I started this project with a blurry understanding of NLP, and it turned out to be a great way to reacquaint myself with the core concepts.

### 🔍 What I Learned:
1. **Handling Encoding Errors**:  
   My dataset had several encoding issues. I initially tried fixing it by reading the file using different encoding types, but that didn’t work. I eventually had to create a dictionary to manually map and correct corrupted characters. I believe the dataset was previously opened and saved using the wrong encoding, which caused those characters to lose their original meaning.

2. **CountVectorizer vs TfidfVectorizer**:  
   I learned the importance of vectorization when working with text features. I explored both CountVectorizer and TfidfVectorizer, and saw how they affect model performance and feature representation.

3. **Choosing the Right Models**:  
   With over 5,000 features, my dataset was highly dimensional. I discovered that tree-based models (like Random Forest or Decision Trees) struggle with such data because they take a long time to train. I also got introduced to the Multinomial Naive Bayes model, which is more suited for text-based classification tasks.

4. **Improving Model Performance**:  
   I experimented with hyperparameter tuning and saw how some parameters can significantly affect performance.

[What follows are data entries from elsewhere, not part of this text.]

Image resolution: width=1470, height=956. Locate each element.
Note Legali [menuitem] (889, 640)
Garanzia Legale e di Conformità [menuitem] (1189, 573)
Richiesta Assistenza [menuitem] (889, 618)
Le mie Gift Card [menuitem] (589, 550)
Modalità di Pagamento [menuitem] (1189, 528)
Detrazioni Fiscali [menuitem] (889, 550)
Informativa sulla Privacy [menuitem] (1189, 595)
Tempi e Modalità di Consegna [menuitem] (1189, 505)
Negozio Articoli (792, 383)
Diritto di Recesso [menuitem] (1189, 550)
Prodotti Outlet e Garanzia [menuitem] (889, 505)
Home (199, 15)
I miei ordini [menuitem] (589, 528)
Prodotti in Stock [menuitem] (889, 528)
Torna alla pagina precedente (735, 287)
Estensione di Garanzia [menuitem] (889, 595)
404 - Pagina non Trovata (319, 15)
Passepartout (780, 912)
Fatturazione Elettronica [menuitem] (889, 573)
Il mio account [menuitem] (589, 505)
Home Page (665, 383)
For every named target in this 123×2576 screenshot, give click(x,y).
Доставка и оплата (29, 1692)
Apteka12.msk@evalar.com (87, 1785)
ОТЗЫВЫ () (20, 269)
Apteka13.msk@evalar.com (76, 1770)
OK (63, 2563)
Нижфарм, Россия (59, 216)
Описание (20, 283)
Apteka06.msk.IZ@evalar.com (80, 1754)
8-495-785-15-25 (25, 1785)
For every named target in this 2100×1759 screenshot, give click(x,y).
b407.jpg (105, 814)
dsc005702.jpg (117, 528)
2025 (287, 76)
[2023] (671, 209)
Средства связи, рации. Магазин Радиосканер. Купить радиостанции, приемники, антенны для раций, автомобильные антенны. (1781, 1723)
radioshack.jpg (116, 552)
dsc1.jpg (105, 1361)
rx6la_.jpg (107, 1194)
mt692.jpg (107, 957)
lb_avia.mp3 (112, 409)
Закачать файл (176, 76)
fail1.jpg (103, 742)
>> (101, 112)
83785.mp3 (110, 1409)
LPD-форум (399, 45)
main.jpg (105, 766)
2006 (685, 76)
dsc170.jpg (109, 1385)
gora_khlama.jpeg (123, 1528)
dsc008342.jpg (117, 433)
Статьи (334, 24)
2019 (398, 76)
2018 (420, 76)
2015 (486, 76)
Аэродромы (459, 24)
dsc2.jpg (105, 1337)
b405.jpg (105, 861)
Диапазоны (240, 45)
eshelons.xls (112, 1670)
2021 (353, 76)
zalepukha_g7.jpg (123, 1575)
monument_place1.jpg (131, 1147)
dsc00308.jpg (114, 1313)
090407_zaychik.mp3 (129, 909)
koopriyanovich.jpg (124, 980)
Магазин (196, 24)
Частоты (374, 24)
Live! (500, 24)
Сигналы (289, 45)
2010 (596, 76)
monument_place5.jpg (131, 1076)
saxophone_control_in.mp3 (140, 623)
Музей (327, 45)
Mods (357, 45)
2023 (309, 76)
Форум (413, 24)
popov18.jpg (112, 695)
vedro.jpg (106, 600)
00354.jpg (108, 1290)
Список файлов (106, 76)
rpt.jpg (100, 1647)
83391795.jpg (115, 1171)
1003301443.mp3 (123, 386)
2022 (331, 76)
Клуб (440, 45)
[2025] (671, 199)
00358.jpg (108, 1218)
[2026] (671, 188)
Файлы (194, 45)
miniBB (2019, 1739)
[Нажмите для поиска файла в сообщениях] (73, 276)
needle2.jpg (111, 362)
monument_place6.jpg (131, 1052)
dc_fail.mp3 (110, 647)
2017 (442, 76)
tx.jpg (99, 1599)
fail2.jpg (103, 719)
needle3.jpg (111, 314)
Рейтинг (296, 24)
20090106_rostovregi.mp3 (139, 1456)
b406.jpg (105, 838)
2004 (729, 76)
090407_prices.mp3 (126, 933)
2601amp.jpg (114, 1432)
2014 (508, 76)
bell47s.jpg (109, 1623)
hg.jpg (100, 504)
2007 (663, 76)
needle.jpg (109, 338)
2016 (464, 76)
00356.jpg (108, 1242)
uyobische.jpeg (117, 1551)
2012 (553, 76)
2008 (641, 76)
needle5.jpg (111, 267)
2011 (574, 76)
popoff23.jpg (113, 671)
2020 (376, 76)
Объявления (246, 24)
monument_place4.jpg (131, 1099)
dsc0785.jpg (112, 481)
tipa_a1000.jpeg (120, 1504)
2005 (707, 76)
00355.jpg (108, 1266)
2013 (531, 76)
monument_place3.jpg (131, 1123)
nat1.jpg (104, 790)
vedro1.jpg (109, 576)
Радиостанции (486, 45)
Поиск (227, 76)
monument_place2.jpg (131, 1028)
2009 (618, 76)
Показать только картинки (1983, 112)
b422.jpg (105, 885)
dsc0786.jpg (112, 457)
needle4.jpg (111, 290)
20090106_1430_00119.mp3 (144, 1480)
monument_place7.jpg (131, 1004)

For example, setting `class_weight='balanced'` in `LogisticRegression()` gave better results for my imbalanced labels.

### ⚠️ What Needs Improvement:
- **Model Performance**:  
  My current F1 score is around **60%**, which is decent for a first attempt but leaves room for improvement. I plan to revisit the data later with fresh ideas, possibly exploring different feature engineering techniques or alternative model architectures to boost performance.